● What is expected
Look through the records that follow. Copy every line containing the word "Toggle".

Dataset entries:
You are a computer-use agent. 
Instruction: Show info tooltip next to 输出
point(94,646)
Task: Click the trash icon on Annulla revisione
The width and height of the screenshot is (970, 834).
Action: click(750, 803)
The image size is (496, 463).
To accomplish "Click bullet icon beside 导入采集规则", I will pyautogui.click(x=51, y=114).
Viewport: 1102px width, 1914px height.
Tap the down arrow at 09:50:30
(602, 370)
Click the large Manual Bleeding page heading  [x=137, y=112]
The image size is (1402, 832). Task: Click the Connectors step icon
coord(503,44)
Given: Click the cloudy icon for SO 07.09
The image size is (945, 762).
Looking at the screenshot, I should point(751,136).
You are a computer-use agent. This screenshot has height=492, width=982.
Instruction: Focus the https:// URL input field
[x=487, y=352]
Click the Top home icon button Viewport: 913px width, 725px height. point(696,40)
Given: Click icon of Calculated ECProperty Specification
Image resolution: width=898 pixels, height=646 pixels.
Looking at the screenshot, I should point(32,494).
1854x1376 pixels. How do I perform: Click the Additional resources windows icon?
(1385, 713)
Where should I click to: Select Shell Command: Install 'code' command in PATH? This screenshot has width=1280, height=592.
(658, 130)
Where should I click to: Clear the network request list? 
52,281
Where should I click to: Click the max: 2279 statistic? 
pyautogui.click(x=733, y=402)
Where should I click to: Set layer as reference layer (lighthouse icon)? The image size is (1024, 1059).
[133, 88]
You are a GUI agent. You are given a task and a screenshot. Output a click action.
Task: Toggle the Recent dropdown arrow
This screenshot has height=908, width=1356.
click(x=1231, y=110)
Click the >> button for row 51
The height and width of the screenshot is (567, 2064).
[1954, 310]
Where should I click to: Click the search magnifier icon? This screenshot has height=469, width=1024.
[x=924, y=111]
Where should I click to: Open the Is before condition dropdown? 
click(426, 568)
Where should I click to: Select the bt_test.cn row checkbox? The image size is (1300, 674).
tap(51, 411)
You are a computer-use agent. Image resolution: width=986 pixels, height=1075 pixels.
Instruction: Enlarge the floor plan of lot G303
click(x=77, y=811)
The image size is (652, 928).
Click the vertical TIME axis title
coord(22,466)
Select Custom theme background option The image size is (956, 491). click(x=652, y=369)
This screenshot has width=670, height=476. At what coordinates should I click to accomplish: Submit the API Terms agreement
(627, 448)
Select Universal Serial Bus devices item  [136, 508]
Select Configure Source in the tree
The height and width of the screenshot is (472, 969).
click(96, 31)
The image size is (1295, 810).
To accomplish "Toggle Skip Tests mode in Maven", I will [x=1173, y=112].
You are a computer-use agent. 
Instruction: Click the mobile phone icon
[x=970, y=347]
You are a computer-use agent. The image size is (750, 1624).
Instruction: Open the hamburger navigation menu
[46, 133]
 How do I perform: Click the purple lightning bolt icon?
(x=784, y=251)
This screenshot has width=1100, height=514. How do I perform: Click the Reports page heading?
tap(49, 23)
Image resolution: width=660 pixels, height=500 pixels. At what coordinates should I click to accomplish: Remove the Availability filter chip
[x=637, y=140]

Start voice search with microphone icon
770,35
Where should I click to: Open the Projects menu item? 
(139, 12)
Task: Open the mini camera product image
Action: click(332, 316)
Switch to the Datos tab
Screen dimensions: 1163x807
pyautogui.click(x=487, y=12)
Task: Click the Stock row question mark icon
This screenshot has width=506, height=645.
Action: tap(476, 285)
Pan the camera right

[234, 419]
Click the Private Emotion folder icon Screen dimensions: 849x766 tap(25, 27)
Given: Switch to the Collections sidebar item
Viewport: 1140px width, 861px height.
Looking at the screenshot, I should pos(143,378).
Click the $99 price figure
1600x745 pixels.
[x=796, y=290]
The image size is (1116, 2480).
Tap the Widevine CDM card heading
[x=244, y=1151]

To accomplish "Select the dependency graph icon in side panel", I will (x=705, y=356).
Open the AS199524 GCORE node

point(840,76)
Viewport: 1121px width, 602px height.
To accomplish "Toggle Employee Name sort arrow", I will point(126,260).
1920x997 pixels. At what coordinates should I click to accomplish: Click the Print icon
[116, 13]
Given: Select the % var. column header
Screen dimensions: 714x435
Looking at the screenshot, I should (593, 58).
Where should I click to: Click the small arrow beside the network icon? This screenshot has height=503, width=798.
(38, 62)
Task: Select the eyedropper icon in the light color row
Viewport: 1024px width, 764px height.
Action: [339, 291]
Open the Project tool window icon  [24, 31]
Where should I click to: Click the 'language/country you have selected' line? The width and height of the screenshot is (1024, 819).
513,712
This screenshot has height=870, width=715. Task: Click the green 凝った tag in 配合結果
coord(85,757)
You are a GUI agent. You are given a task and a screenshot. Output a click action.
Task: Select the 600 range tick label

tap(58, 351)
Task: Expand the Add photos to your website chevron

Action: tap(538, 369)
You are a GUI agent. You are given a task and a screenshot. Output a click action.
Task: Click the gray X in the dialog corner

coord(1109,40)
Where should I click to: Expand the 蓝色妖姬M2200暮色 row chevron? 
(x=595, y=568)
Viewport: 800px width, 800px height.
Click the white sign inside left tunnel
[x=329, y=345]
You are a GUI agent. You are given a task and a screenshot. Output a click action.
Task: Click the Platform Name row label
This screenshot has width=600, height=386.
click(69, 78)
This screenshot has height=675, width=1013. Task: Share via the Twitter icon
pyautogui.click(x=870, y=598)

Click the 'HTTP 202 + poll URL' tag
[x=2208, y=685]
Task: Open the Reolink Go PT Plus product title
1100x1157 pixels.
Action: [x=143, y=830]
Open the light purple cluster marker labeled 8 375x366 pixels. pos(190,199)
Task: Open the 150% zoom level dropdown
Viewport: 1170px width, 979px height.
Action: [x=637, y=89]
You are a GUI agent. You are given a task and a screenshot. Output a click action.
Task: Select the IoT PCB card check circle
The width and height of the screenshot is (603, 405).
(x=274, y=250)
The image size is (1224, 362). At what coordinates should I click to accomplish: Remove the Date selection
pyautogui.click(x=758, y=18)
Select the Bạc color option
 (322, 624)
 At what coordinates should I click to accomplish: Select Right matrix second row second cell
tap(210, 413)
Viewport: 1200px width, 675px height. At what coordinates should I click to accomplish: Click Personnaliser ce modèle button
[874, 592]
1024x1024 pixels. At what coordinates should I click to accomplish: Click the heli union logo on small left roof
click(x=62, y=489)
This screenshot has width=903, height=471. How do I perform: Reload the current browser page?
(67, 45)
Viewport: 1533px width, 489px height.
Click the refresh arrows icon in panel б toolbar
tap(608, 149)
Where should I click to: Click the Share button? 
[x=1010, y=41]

● Result of this task
Task: Toggle the Recent dropdown arrow
To accomplish "Toggle Skip Tests mode in Maven", I will [x=1173, y=112].
To accomplish "Toggle Employee Name sort arrow", I will point(126,260).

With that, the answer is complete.